Lines for locating described items:
--

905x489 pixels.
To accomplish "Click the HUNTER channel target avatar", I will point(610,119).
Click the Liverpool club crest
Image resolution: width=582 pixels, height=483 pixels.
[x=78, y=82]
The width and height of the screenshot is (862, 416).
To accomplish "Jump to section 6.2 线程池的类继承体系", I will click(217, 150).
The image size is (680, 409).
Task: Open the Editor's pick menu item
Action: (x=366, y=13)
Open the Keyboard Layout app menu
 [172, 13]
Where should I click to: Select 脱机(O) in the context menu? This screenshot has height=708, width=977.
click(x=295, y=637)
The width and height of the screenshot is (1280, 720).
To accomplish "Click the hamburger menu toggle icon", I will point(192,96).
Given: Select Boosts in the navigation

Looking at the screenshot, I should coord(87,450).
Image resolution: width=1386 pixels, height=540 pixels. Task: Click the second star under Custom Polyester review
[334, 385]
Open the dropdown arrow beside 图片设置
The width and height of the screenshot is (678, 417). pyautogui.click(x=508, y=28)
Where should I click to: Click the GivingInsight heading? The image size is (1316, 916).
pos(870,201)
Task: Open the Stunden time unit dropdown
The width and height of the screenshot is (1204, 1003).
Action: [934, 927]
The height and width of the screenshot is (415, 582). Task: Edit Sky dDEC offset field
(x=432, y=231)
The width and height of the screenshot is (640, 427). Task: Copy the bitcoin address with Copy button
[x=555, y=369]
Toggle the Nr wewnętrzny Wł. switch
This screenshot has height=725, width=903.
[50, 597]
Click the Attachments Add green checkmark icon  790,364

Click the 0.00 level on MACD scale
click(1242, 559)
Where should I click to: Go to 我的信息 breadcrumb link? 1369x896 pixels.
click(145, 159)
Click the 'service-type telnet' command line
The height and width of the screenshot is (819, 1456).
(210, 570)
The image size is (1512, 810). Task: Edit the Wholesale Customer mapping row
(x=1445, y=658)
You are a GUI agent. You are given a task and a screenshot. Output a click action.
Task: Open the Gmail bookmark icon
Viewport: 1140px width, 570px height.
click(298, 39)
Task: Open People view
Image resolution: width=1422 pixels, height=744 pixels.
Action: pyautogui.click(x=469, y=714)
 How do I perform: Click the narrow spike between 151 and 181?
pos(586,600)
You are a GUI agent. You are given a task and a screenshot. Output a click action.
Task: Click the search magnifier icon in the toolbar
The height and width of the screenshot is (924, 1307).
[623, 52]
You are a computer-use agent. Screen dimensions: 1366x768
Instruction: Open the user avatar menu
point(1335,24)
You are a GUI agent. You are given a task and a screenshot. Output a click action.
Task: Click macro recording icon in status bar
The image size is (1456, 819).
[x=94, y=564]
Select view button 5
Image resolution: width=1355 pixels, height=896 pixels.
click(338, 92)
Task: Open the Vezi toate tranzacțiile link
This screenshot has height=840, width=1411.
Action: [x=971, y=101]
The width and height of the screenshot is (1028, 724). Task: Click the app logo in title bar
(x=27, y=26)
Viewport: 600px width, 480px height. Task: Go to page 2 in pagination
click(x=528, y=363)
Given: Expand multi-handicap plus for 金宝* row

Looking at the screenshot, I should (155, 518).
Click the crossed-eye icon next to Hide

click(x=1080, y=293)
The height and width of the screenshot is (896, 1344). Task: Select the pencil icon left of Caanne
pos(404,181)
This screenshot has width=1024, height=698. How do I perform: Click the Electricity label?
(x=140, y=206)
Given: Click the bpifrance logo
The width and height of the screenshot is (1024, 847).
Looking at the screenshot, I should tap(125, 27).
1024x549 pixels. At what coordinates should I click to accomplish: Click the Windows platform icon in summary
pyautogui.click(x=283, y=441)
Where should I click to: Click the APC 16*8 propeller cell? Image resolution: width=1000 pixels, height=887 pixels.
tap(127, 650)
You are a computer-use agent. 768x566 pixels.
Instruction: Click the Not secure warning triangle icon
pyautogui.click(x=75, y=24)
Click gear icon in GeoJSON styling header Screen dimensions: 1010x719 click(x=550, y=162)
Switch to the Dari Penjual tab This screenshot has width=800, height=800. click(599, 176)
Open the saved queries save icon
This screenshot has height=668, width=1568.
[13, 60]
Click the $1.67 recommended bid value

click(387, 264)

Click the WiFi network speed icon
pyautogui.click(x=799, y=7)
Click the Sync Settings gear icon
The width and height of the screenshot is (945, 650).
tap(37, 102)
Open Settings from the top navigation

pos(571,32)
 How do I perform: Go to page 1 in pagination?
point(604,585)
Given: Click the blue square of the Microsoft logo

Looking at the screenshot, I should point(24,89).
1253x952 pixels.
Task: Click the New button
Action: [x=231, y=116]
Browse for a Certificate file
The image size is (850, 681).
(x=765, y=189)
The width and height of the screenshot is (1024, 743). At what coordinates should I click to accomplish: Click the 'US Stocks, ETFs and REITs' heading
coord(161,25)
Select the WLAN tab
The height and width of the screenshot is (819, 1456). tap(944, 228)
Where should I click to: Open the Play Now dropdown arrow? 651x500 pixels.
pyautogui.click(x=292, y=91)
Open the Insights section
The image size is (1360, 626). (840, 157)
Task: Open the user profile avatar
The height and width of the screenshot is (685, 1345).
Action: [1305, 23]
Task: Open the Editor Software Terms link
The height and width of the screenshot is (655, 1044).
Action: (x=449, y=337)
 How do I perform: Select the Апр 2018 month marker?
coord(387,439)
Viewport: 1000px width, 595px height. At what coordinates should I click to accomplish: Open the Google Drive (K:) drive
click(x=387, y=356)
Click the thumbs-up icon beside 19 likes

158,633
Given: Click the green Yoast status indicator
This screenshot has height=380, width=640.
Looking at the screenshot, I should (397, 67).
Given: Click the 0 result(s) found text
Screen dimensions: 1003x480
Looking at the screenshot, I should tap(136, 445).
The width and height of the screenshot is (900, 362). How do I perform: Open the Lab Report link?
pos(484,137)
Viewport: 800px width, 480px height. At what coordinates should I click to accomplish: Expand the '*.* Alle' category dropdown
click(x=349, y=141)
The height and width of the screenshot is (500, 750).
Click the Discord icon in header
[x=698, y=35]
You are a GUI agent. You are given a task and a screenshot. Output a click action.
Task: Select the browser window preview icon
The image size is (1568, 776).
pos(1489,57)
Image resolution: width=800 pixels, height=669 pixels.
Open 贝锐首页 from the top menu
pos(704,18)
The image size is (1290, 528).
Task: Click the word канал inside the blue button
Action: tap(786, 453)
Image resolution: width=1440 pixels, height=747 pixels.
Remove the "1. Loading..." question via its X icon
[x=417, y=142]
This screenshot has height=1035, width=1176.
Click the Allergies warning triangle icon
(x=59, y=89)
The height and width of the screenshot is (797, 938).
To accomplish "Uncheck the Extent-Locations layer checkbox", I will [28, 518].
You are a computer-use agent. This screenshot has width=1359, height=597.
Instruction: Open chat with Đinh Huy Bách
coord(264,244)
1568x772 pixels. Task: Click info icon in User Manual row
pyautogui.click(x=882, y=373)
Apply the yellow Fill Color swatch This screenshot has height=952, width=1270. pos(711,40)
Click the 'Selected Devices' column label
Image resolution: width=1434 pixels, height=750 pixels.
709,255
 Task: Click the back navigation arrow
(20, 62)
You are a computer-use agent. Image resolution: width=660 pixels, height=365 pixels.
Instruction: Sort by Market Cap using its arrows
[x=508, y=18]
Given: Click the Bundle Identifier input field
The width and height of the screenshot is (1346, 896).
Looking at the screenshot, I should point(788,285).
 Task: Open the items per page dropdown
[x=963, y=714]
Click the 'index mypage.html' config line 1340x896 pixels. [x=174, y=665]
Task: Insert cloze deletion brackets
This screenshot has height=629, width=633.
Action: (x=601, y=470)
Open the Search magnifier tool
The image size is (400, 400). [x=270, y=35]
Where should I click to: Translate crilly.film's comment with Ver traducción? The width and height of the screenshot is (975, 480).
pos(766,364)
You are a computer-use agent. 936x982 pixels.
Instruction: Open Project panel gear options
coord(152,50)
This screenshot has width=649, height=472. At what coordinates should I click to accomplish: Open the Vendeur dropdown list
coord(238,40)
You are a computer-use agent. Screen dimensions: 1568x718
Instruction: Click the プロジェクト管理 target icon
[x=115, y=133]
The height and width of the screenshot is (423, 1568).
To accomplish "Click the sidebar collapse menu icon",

--

GOAL:
Rewrite the lines from the first one through the line with "Looking at the screenshot, I should coord(87,450).", swapping "hamburger" for "navigation" and leaving everything else as it is.

OUTPUT OF THE EXERCISE:
905x489 pixels.
To accomplish "Click the HUNTER channel target avatar", I will point(610,119).
Click the Liverpool club crest
Image resolution: width=582 pixels, height=483 pixels.
[x=78, y=82]
The width and height of the screenshot is (862, 416).
To accomplish "Jump to section 6.2 线程池的类继承体系", I will click(217, 150).
The image size is (680, 409).
Task: Open the Editor's pick menu item
Action: (x=366, y=13)
Open the Keyboard Layout app menu
 [172, 13]
Where should I click to: Select 脱机(O) in the context menu? This screenshot has height=708, width=977.
click(x=295, y=637)
The width and height of the screenshot is (1280, 720).
To accomplish "Click the navigation menu toggle icon", I will point(192,96).
Given: Select Boosts in the navigation

Looking at the screenshot, I should coord(87,450).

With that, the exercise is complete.